JAKARTA, March 17 (Reuters) - Indonesia’s rival soccer leagues agreed to merge on Sunday, hoping to end a split that had threatened to see the world’s fourth most populous nation suspended by the sport’s governing body FIFA.
The long running battle over controls of the sport had left the soccer-obsessed Indonesia country with two leagues and two national teams.
“This is remarkable. It’s a major leap for the future of our football,” Djohar Arifin Husein, chairman of the Indonesian Football Association (PSSI), said after the PSSI’s special congress voted on the issue in a luxury Jakarta hotel.
The meeting was marred by jostling and shouting. Nearly 500 police were on standby at the hotel.
He said the rival Indonesian Soccer Rescue Committee (KPSI),
had agreed to return to the FIFA-recognised PSSI.
“We have one league, one national team, one football federation and we can avoid FIFA’s sanction.”

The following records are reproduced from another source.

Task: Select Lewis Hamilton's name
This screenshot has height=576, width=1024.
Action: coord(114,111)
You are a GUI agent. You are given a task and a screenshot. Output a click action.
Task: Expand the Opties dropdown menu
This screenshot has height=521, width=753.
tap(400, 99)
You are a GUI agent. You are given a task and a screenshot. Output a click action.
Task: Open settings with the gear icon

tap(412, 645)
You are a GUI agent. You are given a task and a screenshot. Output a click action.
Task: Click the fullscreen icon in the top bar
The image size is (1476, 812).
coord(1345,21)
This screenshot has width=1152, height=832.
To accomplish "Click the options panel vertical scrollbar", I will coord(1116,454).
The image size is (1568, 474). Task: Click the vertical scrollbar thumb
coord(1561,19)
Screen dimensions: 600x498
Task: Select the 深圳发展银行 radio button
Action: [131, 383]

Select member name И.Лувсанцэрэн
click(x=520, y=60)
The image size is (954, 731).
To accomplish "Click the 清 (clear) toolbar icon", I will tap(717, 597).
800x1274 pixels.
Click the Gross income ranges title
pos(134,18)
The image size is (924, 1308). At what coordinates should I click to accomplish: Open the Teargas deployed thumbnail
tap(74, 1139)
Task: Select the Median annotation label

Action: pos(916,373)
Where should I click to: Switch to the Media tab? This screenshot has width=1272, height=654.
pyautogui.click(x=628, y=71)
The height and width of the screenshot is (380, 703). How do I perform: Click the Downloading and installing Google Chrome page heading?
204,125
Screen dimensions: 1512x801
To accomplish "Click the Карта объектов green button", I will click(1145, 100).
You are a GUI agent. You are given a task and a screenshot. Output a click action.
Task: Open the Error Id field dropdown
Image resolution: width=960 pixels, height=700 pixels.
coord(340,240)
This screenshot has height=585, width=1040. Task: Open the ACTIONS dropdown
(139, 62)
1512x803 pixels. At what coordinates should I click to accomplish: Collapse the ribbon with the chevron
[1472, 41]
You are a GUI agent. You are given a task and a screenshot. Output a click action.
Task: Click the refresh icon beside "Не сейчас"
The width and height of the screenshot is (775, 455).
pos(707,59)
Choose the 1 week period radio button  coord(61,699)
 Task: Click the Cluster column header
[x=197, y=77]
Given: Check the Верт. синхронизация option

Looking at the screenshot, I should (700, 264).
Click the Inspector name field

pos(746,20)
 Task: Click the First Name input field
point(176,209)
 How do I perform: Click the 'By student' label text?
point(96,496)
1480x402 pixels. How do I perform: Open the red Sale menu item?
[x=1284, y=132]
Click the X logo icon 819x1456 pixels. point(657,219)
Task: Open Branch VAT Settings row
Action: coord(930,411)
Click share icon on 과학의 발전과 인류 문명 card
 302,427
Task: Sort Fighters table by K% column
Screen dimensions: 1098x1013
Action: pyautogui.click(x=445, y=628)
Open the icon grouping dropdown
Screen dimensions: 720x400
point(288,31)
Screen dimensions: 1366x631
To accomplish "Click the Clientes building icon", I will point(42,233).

FIFA has repeatedly threatened to suspend Indonesia unless it resolved the dispute. Its latest hearing on the issue was due later this month.
The majority of the 100 votes at the meeting agreed to unite the two leagues - the Indonesian Super League (ISL) and Indonesian Premier League (IPL), by 2014 with 18 clubs from ISL and four clubs from IPL.
KPSI chairman La Nyalla Mattaliti was appointed vice chairman of the PSSI. Mattaliti and three other former members of PSSI’s governing executive committee were also reappointed.
However, six of the 11 current committee members walked out of the meeting in protest.
Mattaliti told reporters that the six members have been suspended until the next congress in six weeks time when PSSI will elect a new executive committee, including a chairman and vice chairman. (Reporting by Janeman Latul, Editing by Jonathan Thatcher)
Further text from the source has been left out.